The UK has officially entered a recession for the first time in 11 years, according to an announcement earlier this week by chancellor Rishi Sunak. Real Business speaks to SME stakeholders and advisors on surviving our current recession.The economy is down by 20.4% according to data from the first three months of the year. The pandemic and resulting lockdown measures have also seen household spending plunge, shops close, and sectors like manufacturing, retail and construction decline. As a result, the UK is in a recession, which is technically defined as two consecutive quarters of economic decline. Read more: The post-COVID-19 recession is here. Are you prepared?
While a recession is a “macro-level challenge”, former Google global director Thomas Davies, CEO and founder of UK based startup Temporall, believes that the pandemic has demonstrated how micro-level behaviours within organisations can define resilience. “The question is whether firms have learnt from the pandemic, and prepared themselves to deal with continual disruption,” he said.

Source data
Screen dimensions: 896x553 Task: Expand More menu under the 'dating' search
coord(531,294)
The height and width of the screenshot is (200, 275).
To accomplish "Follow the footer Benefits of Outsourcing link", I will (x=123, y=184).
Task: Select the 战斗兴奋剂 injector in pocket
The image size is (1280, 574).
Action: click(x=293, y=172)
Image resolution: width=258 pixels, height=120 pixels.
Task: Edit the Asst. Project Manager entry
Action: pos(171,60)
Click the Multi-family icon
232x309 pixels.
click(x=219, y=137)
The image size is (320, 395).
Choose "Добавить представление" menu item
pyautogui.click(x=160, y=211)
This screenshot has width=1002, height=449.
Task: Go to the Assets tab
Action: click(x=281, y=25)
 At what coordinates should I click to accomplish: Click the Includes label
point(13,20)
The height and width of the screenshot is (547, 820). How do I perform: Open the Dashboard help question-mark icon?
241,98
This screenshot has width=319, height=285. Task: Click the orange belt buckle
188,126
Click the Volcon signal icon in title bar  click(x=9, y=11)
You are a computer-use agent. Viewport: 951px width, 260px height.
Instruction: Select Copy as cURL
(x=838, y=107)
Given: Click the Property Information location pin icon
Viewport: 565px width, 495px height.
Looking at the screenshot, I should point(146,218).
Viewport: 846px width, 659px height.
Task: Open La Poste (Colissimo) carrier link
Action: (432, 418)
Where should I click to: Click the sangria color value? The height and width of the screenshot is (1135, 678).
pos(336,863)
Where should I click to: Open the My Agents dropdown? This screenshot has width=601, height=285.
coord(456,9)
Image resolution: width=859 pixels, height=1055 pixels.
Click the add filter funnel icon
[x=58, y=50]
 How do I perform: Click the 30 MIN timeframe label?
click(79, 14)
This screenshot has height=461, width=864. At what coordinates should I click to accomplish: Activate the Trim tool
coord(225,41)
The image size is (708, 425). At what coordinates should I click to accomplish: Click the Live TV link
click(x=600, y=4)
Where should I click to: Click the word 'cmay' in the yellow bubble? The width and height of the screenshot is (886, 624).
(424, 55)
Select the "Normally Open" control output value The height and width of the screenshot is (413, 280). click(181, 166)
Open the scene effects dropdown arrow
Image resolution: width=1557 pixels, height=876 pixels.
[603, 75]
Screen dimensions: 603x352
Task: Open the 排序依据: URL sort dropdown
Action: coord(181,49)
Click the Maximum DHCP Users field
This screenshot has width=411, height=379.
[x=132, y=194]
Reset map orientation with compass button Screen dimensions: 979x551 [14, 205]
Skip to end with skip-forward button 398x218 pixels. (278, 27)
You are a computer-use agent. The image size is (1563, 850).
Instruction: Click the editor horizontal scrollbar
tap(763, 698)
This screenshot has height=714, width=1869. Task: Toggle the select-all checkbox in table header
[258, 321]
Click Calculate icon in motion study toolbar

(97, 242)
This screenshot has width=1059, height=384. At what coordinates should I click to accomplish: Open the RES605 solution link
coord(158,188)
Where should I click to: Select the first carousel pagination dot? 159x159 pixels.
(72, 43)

Required work.
Please answer from the UK recession text, giving each answer on its own line and marked to match:
(a) By what percentage is the economy down, according to data from the first three months of the year?
(b) How is a recession technically defined?
(c) What is the name of the startup that Thomas Davies founded?
These lines are separate material from the UK recession text.

Answer to the problem.
(a) 20.4%
(b) Two consecutive quarters of economic decline
(c) Temporall